## Raw data
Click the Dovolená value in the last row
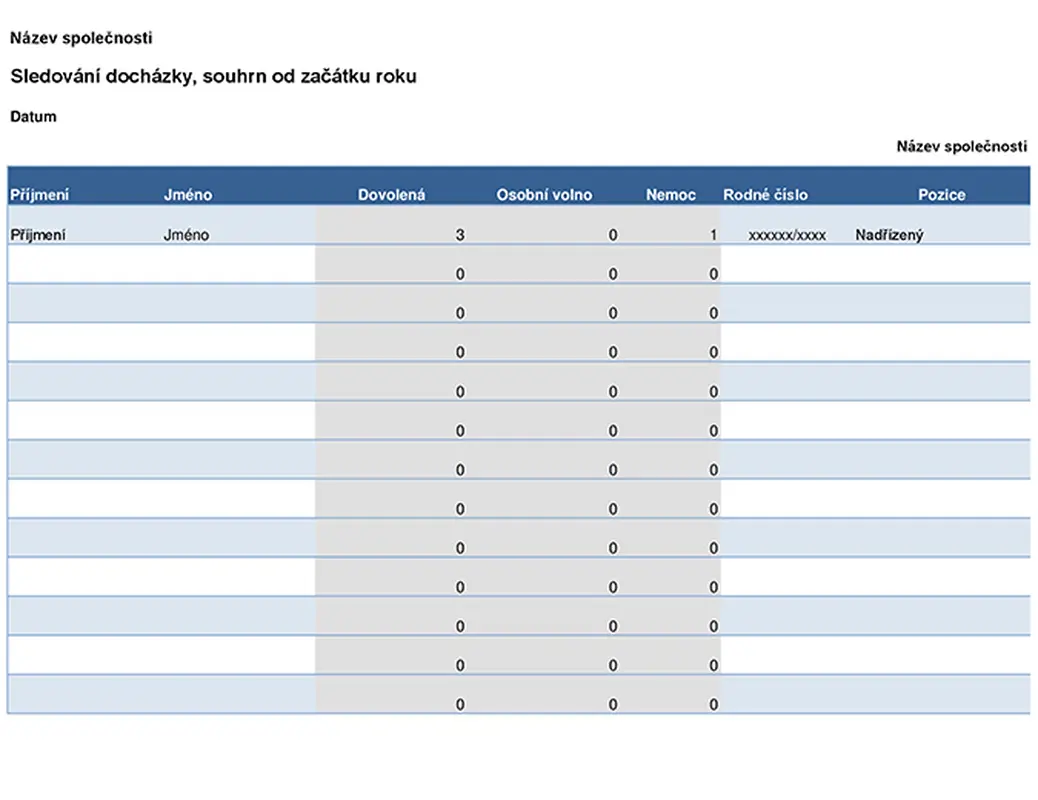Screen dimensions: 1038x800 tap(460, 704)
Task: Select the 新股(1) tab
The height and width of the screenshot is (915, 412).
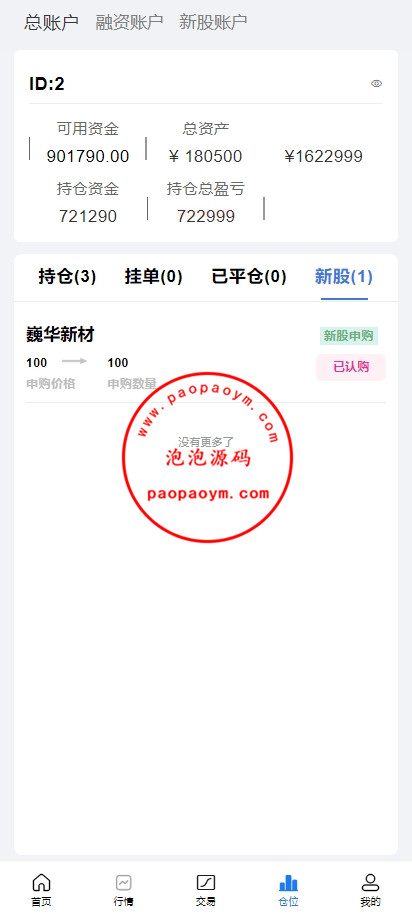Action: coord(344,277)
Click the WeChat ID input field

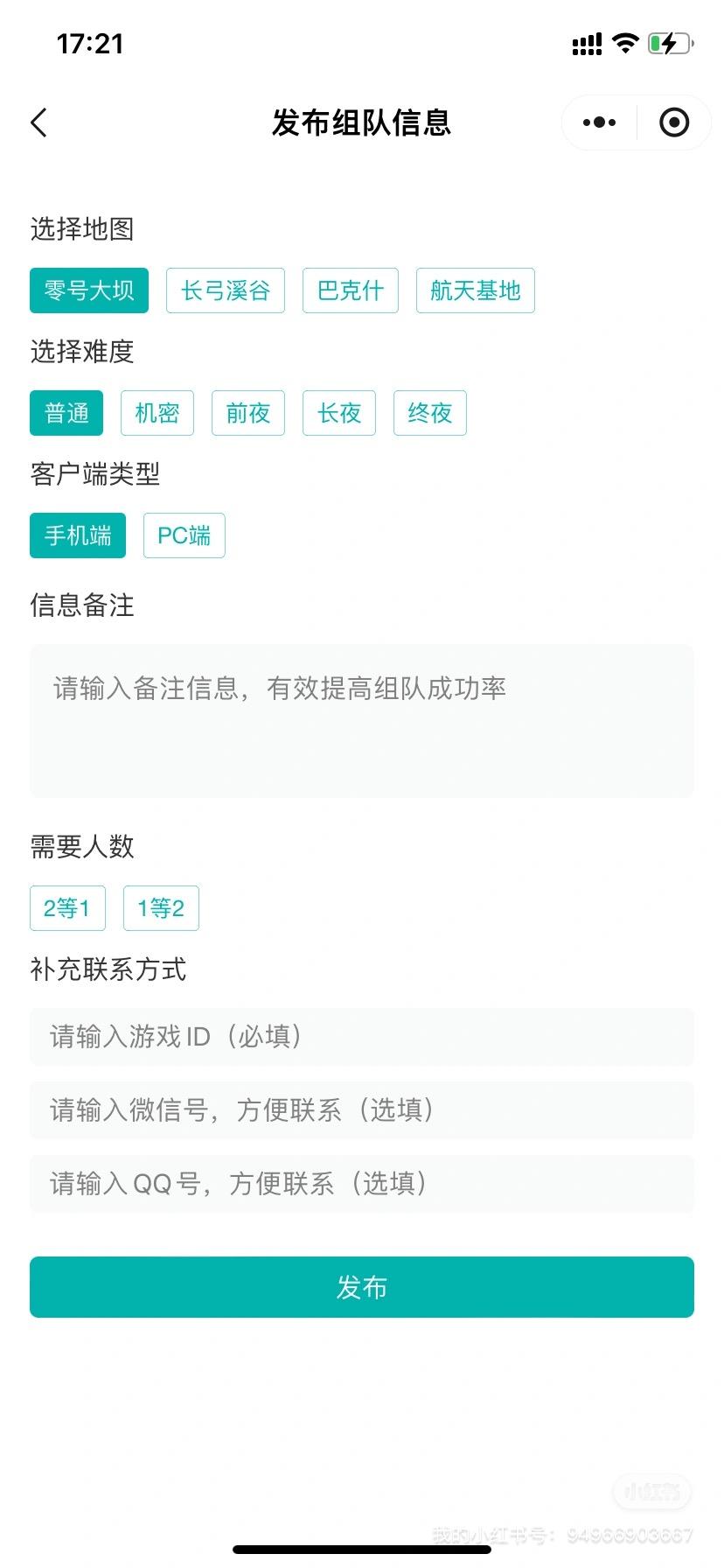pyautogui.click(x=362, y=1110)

## Task to complete
Please recast the records above as a Markdown table with the columns Row and Line, one numbered row per line, skipping blank lines and leaving out the pictures.

## Answer to this task
| Row | Line |
|---|---|
| 1 | Click the Dovolená value in the last row |
| 2 | Screen dimensions: 1038x800 tap(460, 704) |
| 3 | Task: Select the 新股(1) tab |
| 4 | The height and width of the screenshot is (915, 412). |
| 5 | Action: coord(344,277) |
| 6 | Click the WeChat ID input field |
| 7 | pyautogui.click(x=362, y=1110) |